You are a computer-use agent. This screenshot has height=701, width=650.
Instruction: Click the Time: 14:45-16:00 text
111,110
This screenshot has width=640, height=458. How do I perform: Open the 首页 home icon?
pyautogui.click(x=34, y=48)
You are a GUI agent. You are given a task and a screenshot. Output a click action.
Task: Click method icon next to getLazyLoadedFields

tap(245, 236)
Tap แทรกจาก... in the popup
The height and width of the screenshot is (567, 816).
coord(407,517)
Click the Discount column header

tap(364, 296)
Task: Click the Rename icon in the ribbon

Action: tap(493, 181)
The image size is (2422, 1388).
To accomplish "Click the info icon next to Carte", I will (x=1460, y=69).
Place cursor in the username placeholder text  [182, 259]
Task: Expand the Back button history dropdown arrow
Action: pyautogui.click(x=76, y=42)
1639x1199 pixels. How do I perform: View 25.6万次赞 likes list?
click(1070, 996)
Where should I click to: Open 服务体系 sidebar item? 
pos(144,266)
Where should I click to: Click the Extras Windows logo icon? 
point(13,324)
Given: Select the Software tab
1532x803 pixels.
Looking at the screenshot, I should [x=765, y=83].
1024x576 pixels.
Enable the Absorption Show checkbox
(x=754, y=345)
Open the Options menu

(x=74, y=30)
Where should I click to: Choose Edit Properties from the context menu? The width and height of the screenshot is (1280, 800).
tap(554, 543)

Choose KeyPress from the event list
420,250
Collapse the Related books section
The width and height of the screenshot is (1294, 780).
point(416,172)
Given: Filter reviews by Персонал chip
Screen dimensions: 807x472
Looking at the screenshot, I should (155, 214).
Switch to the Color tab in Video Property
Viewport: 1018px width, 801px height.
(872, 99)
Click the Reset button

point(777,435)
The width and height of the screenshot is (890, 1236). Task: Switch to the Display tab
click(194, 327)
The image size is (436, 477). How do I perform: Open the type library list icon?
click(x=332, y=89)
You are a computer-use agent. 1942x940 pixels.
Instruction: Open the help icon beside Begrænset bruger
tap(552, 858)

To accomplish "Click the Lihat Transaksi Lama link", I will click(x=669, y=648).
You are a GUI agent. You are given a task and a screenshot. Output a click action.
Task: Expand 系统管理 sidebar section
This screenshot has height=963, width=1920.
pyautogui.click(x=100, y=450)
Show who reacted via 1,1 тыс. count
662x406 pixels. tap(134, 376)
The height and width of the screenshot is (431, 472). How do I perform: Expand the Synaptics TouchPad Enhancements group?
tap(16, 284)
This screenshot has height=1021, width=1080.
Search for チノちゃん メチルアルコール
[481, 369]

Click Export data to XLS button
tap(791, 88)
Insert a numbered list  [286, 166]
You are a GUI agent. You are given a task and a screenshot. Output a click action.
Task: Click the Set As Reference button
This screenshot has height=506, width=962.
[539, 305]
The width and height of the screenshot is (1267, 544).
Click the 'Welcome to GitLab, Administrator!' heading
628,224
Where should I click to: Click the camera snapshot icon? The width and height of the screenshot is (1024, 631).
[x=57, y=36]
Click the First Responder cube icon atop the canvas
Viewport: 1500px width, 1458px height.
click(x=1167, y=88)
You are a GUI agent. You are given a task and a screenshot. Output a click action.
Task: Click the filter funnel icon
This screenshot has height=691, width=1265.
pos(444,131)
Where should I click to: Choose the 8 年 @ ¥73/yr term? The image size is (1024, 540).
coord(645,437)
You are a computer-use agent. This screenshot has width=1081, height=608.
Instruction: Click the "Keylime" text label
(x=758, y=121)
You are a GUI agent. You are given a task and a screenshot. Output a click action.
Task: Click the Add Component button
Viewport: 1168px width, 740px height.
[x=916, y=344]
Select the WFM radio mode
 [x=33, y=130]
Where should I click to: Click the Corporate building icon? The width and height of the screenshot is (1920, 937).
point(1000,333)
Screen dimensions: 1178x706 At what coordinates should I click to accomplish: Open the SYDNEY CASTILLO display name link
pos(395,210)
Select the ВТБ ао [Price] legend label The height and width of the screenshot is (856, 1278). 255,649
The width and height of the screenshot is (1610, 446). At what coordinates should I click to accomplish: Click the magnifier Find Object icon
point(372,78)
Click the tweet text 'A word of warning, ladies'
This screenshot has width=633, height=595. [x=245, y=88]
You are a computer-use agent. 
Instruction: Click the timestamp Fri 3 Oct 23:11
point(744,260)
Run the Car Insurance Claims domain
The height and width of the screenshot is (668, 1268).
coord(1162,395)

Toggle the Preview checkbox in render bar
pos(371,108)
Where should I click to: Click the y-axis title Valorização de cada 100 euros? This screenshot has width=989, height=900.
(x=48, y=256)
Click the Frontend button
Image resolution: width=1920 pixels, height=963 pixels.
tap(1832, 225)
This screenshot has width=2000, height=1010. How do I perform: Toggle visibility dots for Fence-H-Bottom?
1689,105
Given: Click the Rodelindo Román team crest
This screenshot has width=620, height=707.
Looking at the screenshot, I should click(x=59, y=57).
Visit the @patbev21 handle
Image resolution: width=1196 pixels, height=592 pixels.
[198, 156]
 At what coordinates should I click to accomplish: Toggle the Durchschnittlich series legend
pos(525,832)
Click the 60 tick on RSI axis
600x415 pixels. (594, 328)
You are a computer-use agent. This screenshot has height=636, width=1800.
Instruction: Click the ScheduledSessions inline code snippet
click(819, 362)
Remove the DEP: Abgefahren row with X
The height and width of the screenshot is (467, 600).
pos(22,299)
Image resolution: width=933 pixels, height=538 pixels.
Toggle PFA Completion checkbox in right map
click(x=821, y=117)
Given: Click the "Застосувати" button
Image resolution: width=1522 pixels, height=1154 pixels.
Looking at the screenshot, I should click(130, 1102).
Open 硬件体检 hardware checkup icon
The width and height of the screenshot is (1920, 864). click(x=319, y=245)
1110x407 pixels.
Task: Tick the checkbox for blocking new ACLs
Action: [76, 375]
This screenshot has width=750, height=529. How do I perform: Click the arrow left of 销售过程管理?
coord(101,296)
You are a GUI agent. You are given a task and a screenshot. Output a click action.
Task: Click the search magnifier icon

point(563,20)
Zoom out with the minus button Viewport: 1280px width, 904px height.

──────────

_What the exercise asks_. Each of the entries above is to be repeated exactly.

_Solution to this task_.
You are a computer-use agent. This screenshot has height=701, width=650.
Instruction: Click the Time: 14:45-16:00 text
111,110
This screenshot has width=640, height=458. How do I perform: Open the 首页 home icon?
pyautogui.click(x=34, y=48)
You are a GUI agent. You are given a task and a screenshot. Output a click action.
Task: Click method icon next to getLazyLoadedFields

tap(245, 236)
Tap แทรกจาก... in the popup
The height and width of the screenshot is (567, 816).
coord(407,517)
Click the Discount column header

tap(364, 296)
Task: Click the Rename icon in the ribbon

Action: tap(493, 181)
The image size is (2422, 1388).
To accomplish "Click the info icon next to Carte", I will (x=1460, y=69).
Place cursor in the username placeholder text  [182, 259]
Task: Expand the Back button history dropdown arrow
Action: pyautogui.click(x=76, y=42)
1639x1199 pixels. How do I perform: View 25.6万次赞 likes list?
click(1070, 996)
Where should I click to: Open 服务体系 sidebar item? 
pos(144,266)
Where should I click to: Click the Extras Windows logo icon? 
point(13,324)
Given: Select the Software tab
1532x803 pixels.
Looking at the screenshot, I should [x=765, y=83].
1024x576 pixels.
Enable the Absorption Show checkbox
(x=754, y=345)
Open the Options menu

(x=74, y=30)
Where should I click to: Choose Edit Properties from the context menu? The width and height of the screenshot is (1280, 800).
tap(554, 543)

Choose KeyPress from the event list
420,250
Collapse the Related books section
The width and height of the screenshot is (1294, 780).
point(416,172)
Given: Filter reviews by Персонал chip
Screen dimensions: 807x472
Looking at the screenshot, I should (155, 214).
Switch to the Color tab in Video Property
Viewport: 1018px width, 801px height.
(872, 99)
Click the Reset button

point(777,435)
The width and height of the screenshot is (890, 1236). Task: Switch to the Display tab
click(194, 327)
The image size is (436, 477). How do I perform: Open the type library list icon?
click(x=332, y=89)
You are a computer-use agent. 1942x940 pixels.
Instruction: Open the help icon beside Begrænset bruger
tap(552, 858)

To accomplish "Click the Lihat Transaksi Lama link", I will click(x=669, y=648).
You are a GUI agent. You are given a task and a screenshot. Output a click action.
Task: Expand 系统管理 sidebar section
This screenshot has height=963, width=1920.
pyautogui.click(x=100, y=450)
Show who reacted via 1,1 тыс. count
662x406 pixels. tap(134, 376)
The height and width of the screenshot is (431, 472). How do I perform: Expand the Synaptics TouchPad Enhancements group?
tap(16, 284)
This screenshot has height=1021, width=1080.
Search for チノちゃん メチルアルコール
[481, 369]

Click Export data to XLS button
tap(791, 88)
Insert a numbered list  [286, 166]
You are a GUI agent. You are given a task and a screenshot. Output a click action.
Task: Click the Set As Reference button
This screenshot has height=506, width=962.
[539, 305]
The width and height of the screenshot is (1267, 544).
Click the 'Welcome to GitLab, Administrator!' heading
628,224
Where should I click to: Click the camera snapshot icon? The width and height of the screenshot is (1024, 631).
[x=57, y=36]
Click the First Responder cube icon atop the canvas
Viewport: 1500px width, 1458px height.
click(x=1167, y=88)
You are a GUI agent. You are given a task and a screenshot. Output a click action.
Task: Click the filter funnel icon
This screenshot has height=691, width=1265.
pos(444,131)
Where should I click to: Choose the 8 年 @ ¥73/yr term? The image size is (1024, 540).
coord(645,437)
You are a computer-use agent. This screenshot has width=1081, height=608.
Instruction: Click the "Keylime" text label
(x=758, y=121)
You are a GUI agent. You are given a task and a screenshot. Output a click action.
Task: Click the Add Component button
Viewport: 1168px width, 740px height.
[x=916, y=344]
Select the WFM radio mode
 [x=33, y=130]
Where should I click to: Click the Corporate building icon? The width and height of the screenshot is (1920, 937).
point(1000,333)
Screen dimensions: 1178x706 At what coordinates should I click to accomplish: Open the SYDNEY CASTILLO display name link
pos(395,210)
Select the ВТБ ао [Price] legend label The height and width of the screenshot is (856, 1278). 255,649
The width and height of the screenshot is (1610, 446). At what coordinates should I click to accomplish: Click the magnifier Find Object icon
point(372,78)
Click the tweet text 'A word of warning, ladies'
This screenshot has width=633, height=595. [x=245, y=88]
You are a computer-use agent. 
Instruction: Click the timestamp Fri 3 Oct 23:11
point(744,260)
Run the Car Insurance Claims domain
The height and width of the screenshot is (668, 1268).
coord(1162,395)

Toggle the Preview checkbox in render bar
pos(371,108)
Where should I click to: Click the y-axis title Valorização de cada 100 euros? This screenshot has width=989, height=900.
(x=48, y=256)
Click the Frontend button
Image resolution: width=1920 pixels, height=963 pixels.
tap(1832, 225)
This screenshot has width=2000, height=1010. How do I perform: Toggle visibility dots for Fence-H-Bottom?
1689,105
Given: Click the Rodelindo Román team crest
This screenshot has width=620, height=707.
Looking at the screenshot, I should click(x=59, y=57).
Visit the @patbev21 handle
Image resolution: width=1196 pixels, height=592 pixels.
[198, 156]
 At what coordinates should I click to accomplish: Toggle the Durchschnittlich series legend
pos(525,832)
Click the 60 tick on RSI axis
600x415 pixels. (594, 328)
You are a computer-use agent. This screenshot has height=636, width=1800.
Instruction: Click the ScheduledSessions inline code snippet
click(819, 362)
Remove the DEP: Abgefahren row with X
The height and width of the screenshot is (467, 600).
pos(22,299)
Image resolution: width=933 pixels, height=538 pixels.
Toggle PFA Completion checkbox in right map
click(x=821, y=117)
Given: Click the "Застосувати" button
Image resolution: width=1522 pixels, height=1154 pixels.
Looking at the screenshot, I should click(130, 1102).
Open 硬件体检 hardware checkup icon
The width and height of the screenshot is (1920, 864). click(x=319, y=245)
1110x407 pixels.
Task: Tick the checkbox for blocking new ACLs
Action: [76, 375]
This screenshot has width=750, height=529. How do I perform: Click the arrow left of 销售过程管理?
coord(101,296)
You are a GUI agent. You are given a task and a screenshot. Output a click action.
Task: Click the search magnifier icon

point(563,20)
Zoom out with the minus button Viewport: 1280px width, 904px height.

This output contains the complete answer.